We now have an expandable array of string arrays. Now I don't want to poke inside the possible different implementations the string class could have here. We assume the worst, that string is implemented using a single C array of characters and leave it at that.

However, also for the sake of this discussion, we assume that the vector template class capacity is always at least bigger than its size. So we can assert the following:

assert(v.size() <= v.capacity());

Where the capacity holds numerous empty slots at the end of the array for future allocations. So, if we have the following:

vector<string> v1, v2;

v.reserve(32);
v.push_back(v1);
v.push_back(v2);

We are can safely state that the insertion of v2 inside of v did not cause v1 to be re-created, copied and destroyed.

The problem comes from the following:

v.push_back(v1);
// v.push_back(v2..v(n - 1) where n == capacity == size
assert(v.capacity() == v.size());

The next time we insert into this vector, the capacity will be expanded, most implementations will double the size to avoid any extra copying that might be caused by being over-conservative.

This means we have the following algorithm going on inside v the next time we insert:

1. Save the capacity to a local variable and double it, we call this n
2. Allocate a new array of vector of size n.
3. Copy construct a copy of every element found in the original array
4. Destroy every element found in the original array
5. Delete the original array
6. Capacity is now equal to n
7. The new array replaces the old one
8. The new element is inserted at the position "size" and size is incremented by 1

The problem here are steps #3, #4 and #5. Vector simply can't move the pointers found in the array because ISO C++98 dictates that vector (and all standard C++ containers) be safe for storing objects, i.e., data types that have a virtual pointer table. In fact, in this case, vector can't even hold pointers to its elements because the standard also dictates that vector, like all other standard based containers, is value based for maximum flexibility.

So the problem is that all these vectors found inside 'v' are copied element by element, string by string and then destroyed.

Now, considering that capacity is usually expanded by 2 every time this limit is reached, this shouldn't be too bad right?

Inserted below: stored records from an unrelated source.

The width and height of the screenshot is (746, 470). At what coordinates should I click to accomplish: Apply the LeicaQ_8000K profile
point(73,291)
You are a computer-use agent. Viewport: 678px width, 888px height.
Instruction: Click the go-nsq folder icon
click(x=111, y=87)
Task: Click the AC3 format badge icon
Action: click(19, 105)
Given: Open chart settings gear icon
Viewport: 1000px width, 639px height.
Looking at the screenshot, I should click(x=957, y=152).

Well, unfortunately no, without any compiler optimizations, returning the value from a function or method is sufficient to trigger a copy. So simply put:

v = do_something(v);

where do_something is defined to be:

vector<vector<string> > do_something(vector<vector<string> > v) {
return v;
}

is sufficient to trigger 2 copies, one by the value argument, and one by returning the value. Suffice it to say this is not very efficient especially considering how widespread the standard containers have now become in the world of C++.

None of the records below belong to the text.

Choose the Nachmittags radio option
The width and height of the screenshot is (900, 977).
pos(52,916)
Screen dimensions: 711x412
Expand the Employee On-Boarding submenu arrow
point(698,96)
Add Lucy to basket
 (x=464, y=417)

The new ISO C++0x standard introduces a new feature to address this shortcoming, a move constructor. In the previous example, our vector template class defined a copy constructor using the following syntax in order to perform copies:

template<typename T>
vector<T> (const vector<T>& other) {
// perform the copy
}

However, we can now complement this constructor with a move constructor following this new syntax:

template<typename T>
vector<T> (vector<T>&& other) {
// OK, let's steal some memory, so for example
m_rawArray = other.m_rawArray;
other.m_rawArray = 0;
m_size = other.m_size;
other.m_size = 0;
}

Here, the move constructor only gets called when a copy is performed and the previous copy is also known to be at the end of its life. So that means it's OK for us to "steal" memory that belonged to our forebearer.

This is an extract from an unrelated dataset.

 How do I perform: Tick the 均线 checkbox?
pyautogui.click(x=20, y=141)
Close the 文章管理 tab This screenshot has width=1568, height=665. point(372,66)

This is a simple feature that will address the main performance concern of the standard C++ based containers. Even if end users are unfamiliar with this new feature, they will still reap the benefits of it the next time they compile since most standard C++ library implementations (and the Boost libraries) will be enhanced to use move constructors. By using a move constructor here, vector can now avoid all the expensive copy operations it needed to perform in the previously showcased algorithm.

Monday, May 25, 2009

C++0x Feature Focus

Starting a new series of blog posts related to language changes found in the upcoming C++0X standard. These will focus on core language changes and not on any libraries. You will need gcc from the head branch or the Visual Studio 2010 beta 1 to compile any of the upcoming samples. Even then, some of the samples will not build even with these compilers since some features have yet to be implemented.

I want to highlight the following new features:
  • Move Contructors
  • Perfect Forwarding
  • Variadic Templates
  • Closures
Closures, a.k.a lambdas, are already implemented today in the libraries but the ISO committee decided it was time to put this in the core to have a unique syntax across all systems.